Robert se retourna. Il n'y avait plus de lumière dans la cour des Ferry et il ne parvint pas à situer exactement la ferme. Au sud, l'avancée des bois cachait à présent les monts de Duerne et, de ce côté aussi, les lumières avaient disparu. Dans toute la vallée, c'était vraiment la nuit.
Christophe avait déboutonné son blouson et tiré un sac vide qu'il déroulait. Il l'ouvrit et le tendit à Robert.
Ils n'avaient pas à échanger un seul mot. Christophe leur avait tout expliqué avant de monter. Ils se remirent en marche, toujours dans le même ordre.
Parvenus dans la cour, ils durent avancer avec plus de précautions à cause des cailloux. Enfin, sous le hangar, ils s'arrêtèrent.
- Toi, ici, souffla Christophe.
Il poussa Robert à un endroit qu'il avait dû repérer très exactement. Robert ne voyait rien. Il savait que les plateaux se trouvaient accrochés sous les poutres, il essayait de regarder au-dessus de lui, mais partout c'était l'ombre parfaitement opaque. Devant lui, Christophe et Serge devaient se préparer. Il les devinait à un frôlement, au bruit de leur souffle. Un soupir contenu de Christophe lui apprit que Serge venait de se hisser sur ses épaules.
- Lève le sac, dit Christophe.
- C'est fait.
Robert tenait déjà devant lui, de ses deux mains levées, le grand sac largement ouvert. Il y eut bientôt un grincement léger, et Robert sentit le sac s'alourdir sous le poids des fromages secs que Serge lançait par paquets.
- Deux pas à droite, murmura Christophe.
Robert obéit. De nouveau le sac s'alourdit. Puis il fallut avancer encore dans cette nuit où rien n'était visible que le bord du toit où s'arrêtait le ciel. Robert se laissait conduire comme un aveugle par Christophe qui lui avait empoigné le bras et marchait sans hésiter, portant toujours Serge sur ses épaules. Ils s'arrêtèrent. Robert leva le sac et attendit. Il y eut encore un bruit de crochet remué, la targette qui fermait la porte du plateau grillagé claqua plus sec et ce fut soudain comme un grand réveil de toute cette ombre, de tout ce silence qui pesait sur eux. Des battements d'ailes d'abord, puis des piaulements éraillés, une fuite avec des chocs contre les tuiles et, dans le fond de la remise, la chute de quelque gamelle.
- Nom de Dieu, grommela Christophe.
Serge venait de sauter.
- Des poules, je crois.
- Tais-toi, dit Christophe.
Le silence revint un instant, mais de nouveau des ailes claquèrent, et une bête poussa un cri aigu.

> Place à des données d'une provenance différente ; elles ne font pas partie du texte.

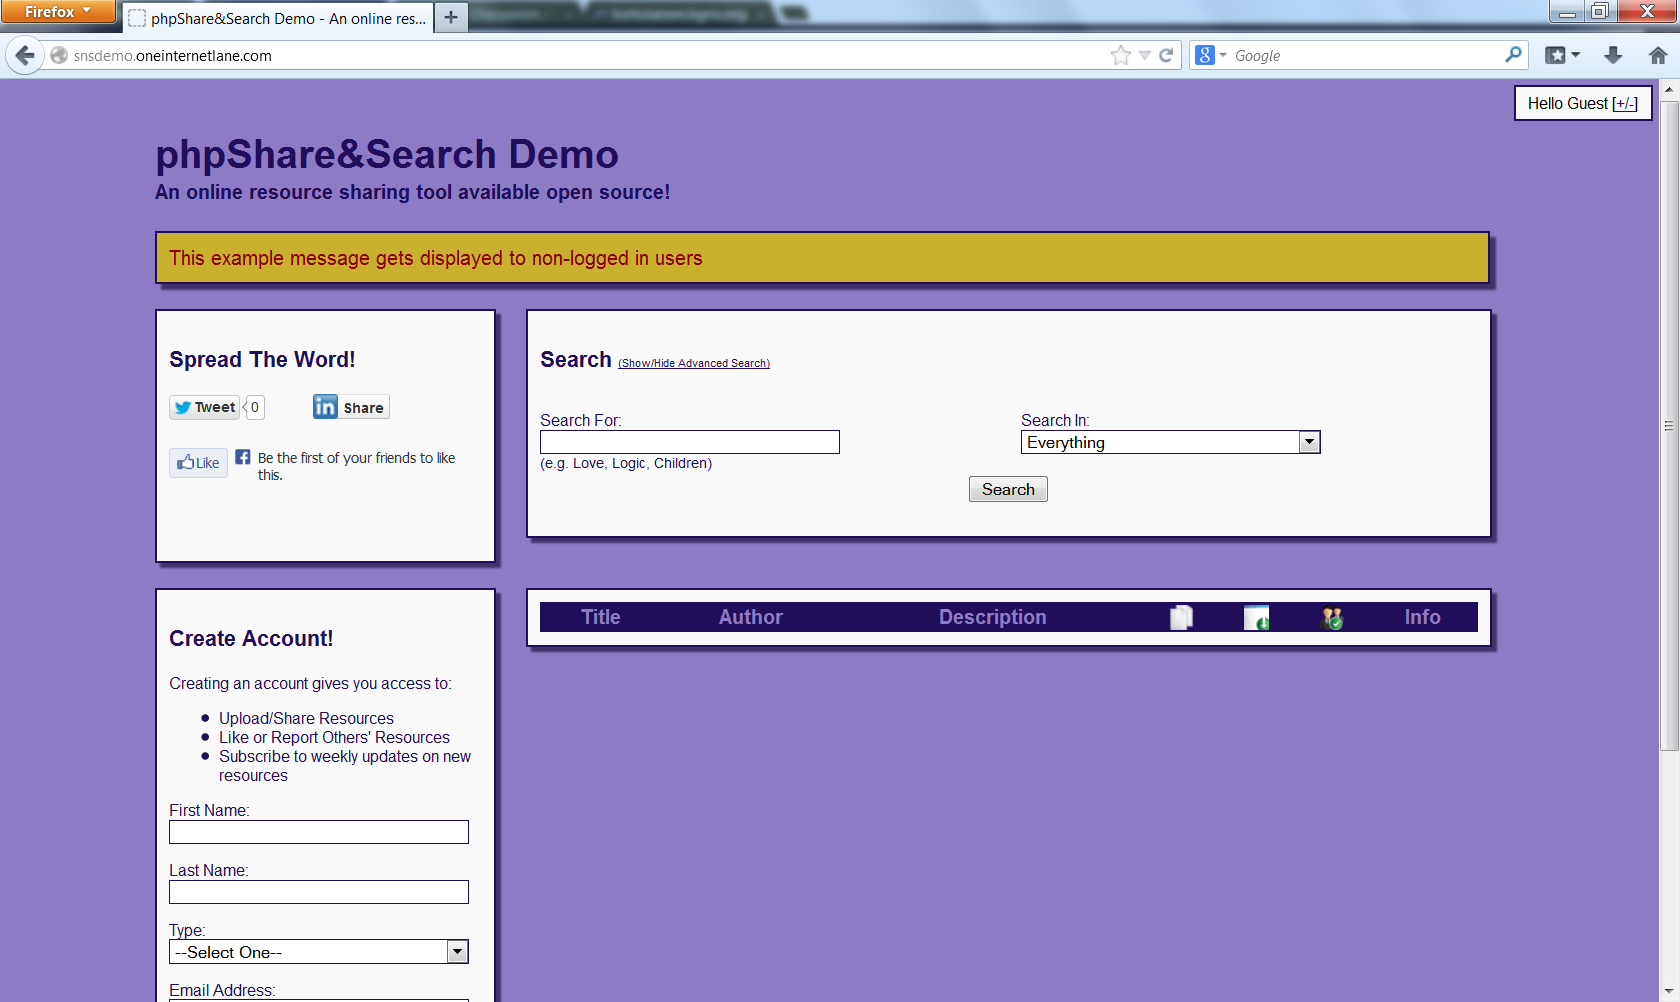Reload the page using the refresh icon
1680x1002 pixels.
(x=1166, y=56)
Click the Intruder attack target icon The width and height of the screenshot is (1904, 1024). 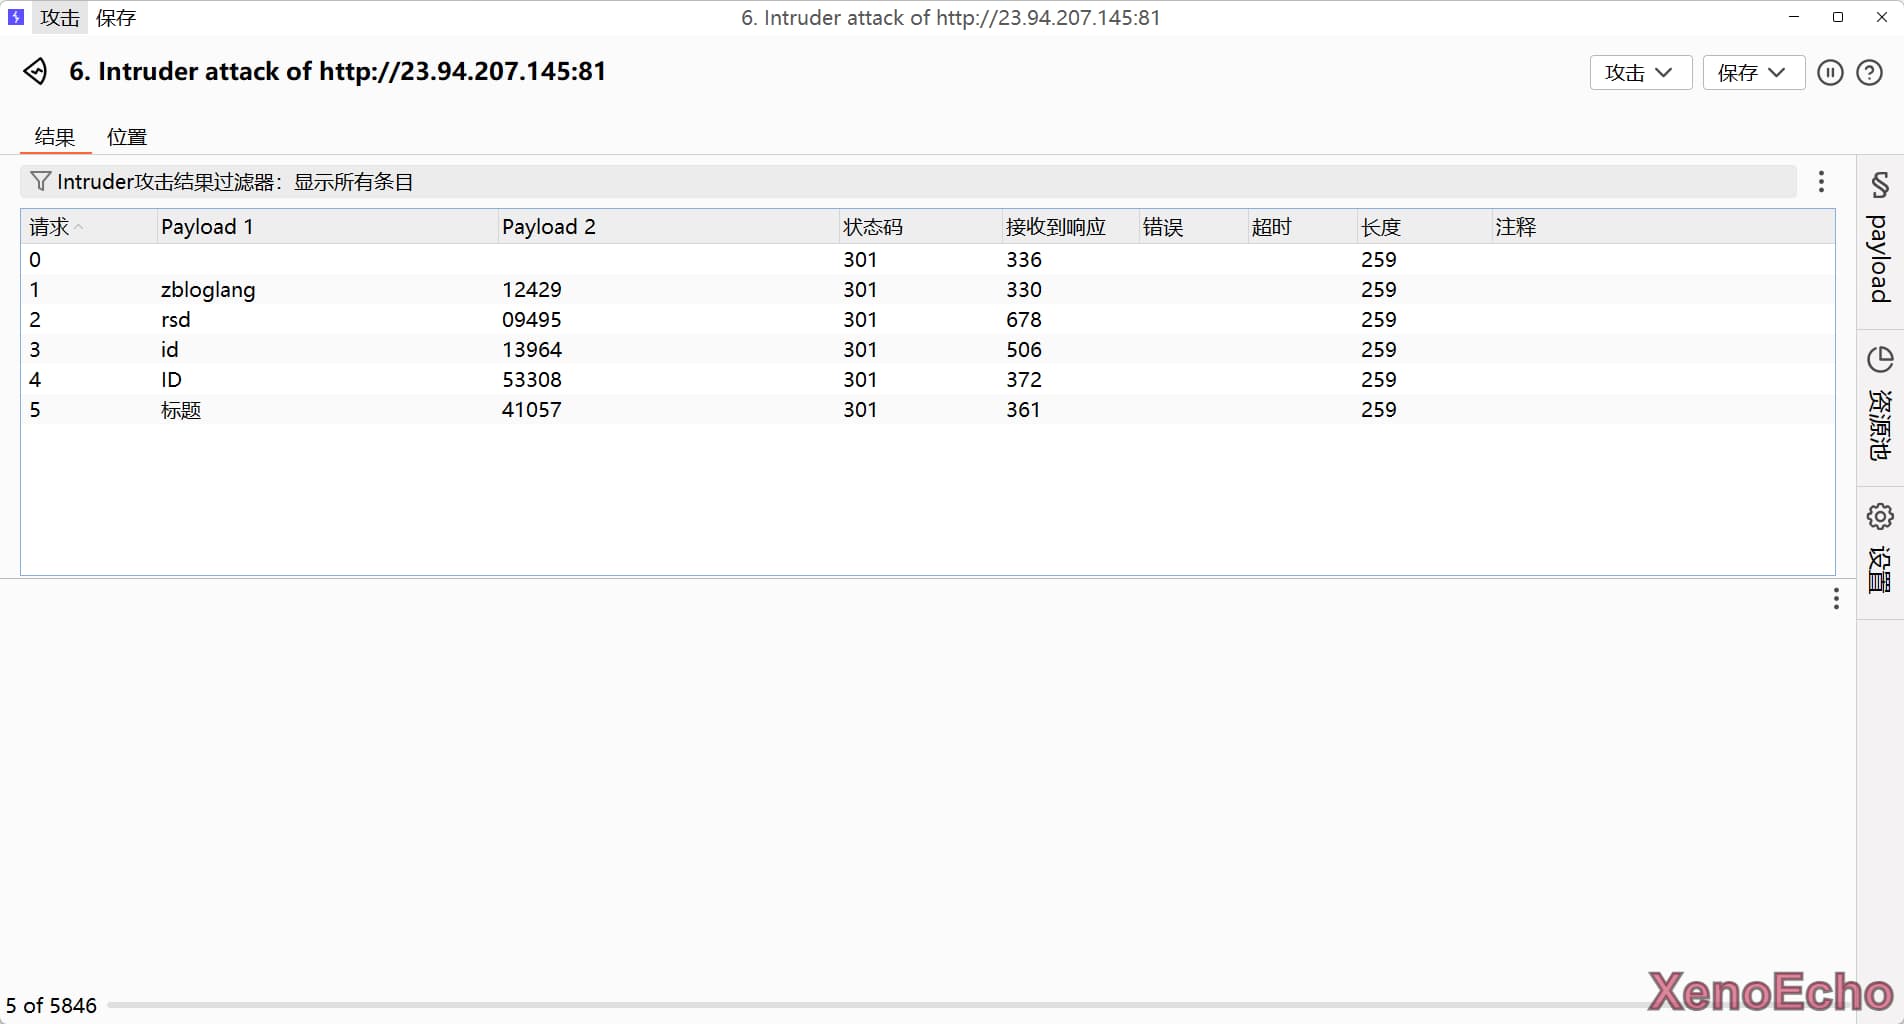pyautogui.click(x=36, y=72)
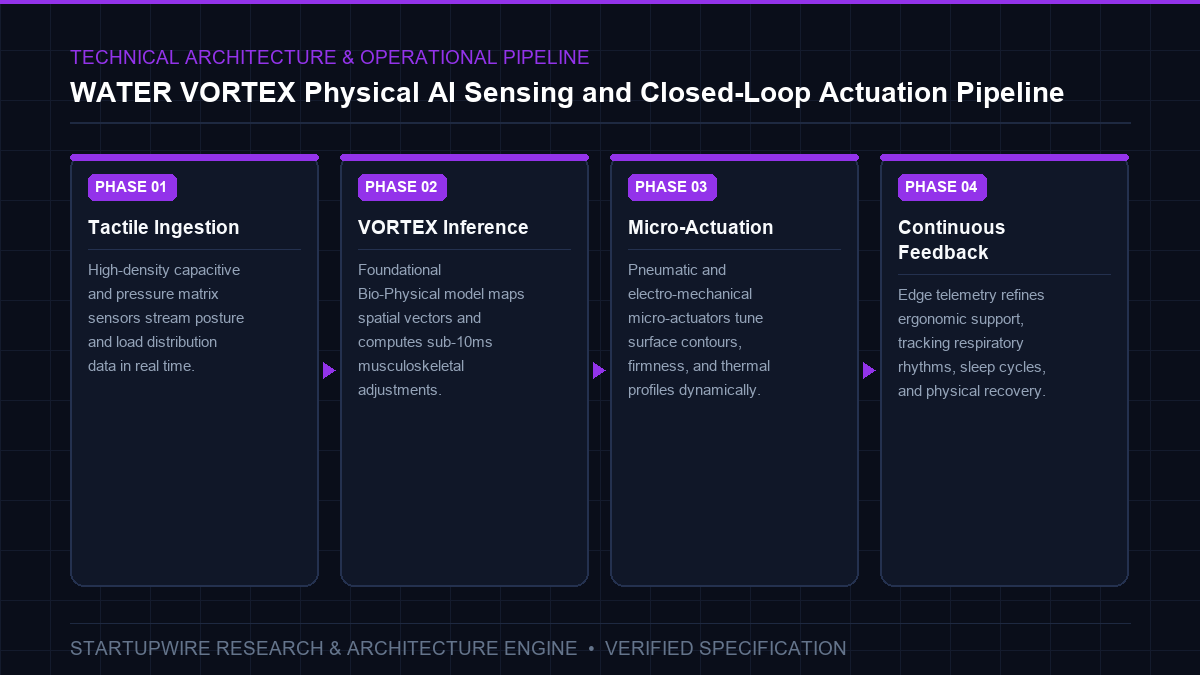Click the PHASE 02 badge
1200x675 pixels.
coord(402,187)
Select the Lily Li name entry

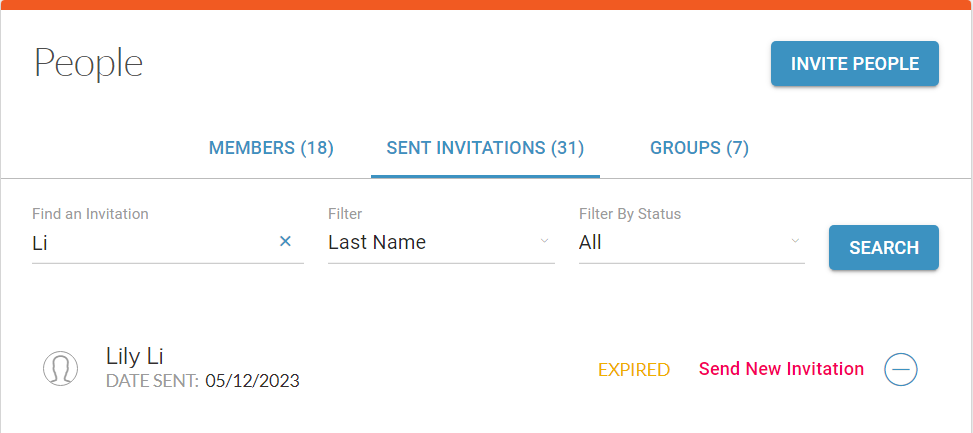(135, 356)
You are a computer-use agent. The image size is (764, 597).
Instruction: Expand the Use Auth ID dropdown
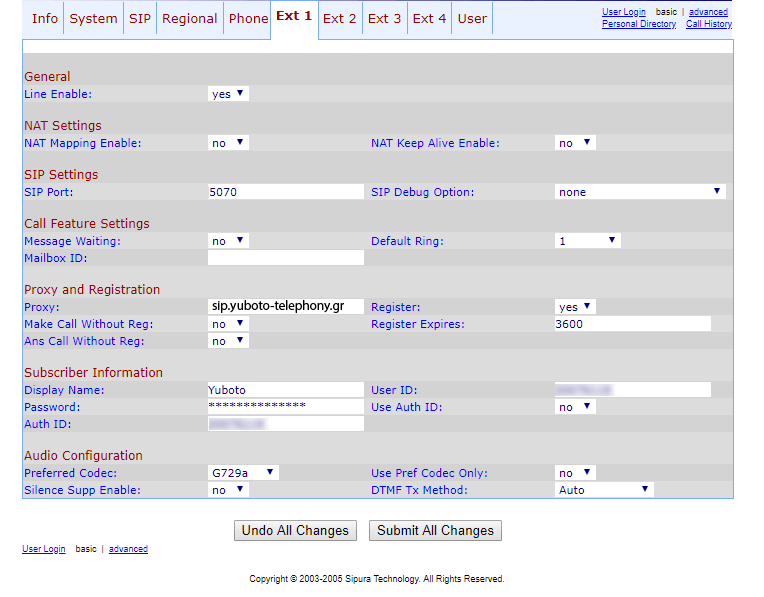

Robert vit son ombre jaillir au ras du toit et éteindre l'espace d'un éclair quelques étoiles. Aussitôt, de l'autre côté du bâtiment, un grognement monta, puis un bruit de chaîne couvert bientôt par des aboiements.
Robert sentit qu'on lui arrachait le sac.
- Donne ça, lança Christophe, et du large, bon Dieu!
En quelques enjambées ils gagnèrent le premier rang des pommiers et filèrent entre les arbres. Ils avaient presque atteint la barrière lorsque Robert se retourna. À côté de la lucarne, une porte venait de s'ouvrir et la silhouette d'une femme se détachait sur la lumière. Une voix aiguë lança:
- Victor! le chien, vite, le chien, c'en est qui se sauvent!
Déjà les trois garçons dévalaient le sentier. Ils fonçaient, attirés par la descente ouverte devant eux, n'entendant plus que le vent de leur course qui sifflait à leurs oreilles.
Près de l'endroit où le sentier s'écarte du bois pour plonger droit sur l'Orgeole, sans s'arrêter, à mots hachés, Christophe expliqua:
- Serge et moi, on fonce par le chemin... On sera à la moto... avant que le chien nous ait rattrapés... Toi, Robert, planque-toi dans le bois... Tu risques rien, on va l'attirer sur nous...
Le talus était moins haut et Robert put sauter facilement. Il fut bientôt vers les premiers arbres, les jambes accrochées aux ronces; puis il s'arrêta et se laissa tomber sur les genoux. Les bras repliés et comprimant sa poitrine, il retenait son souffle pour écouter la galopade des deux autres qui s'éloignaient sur la gauche.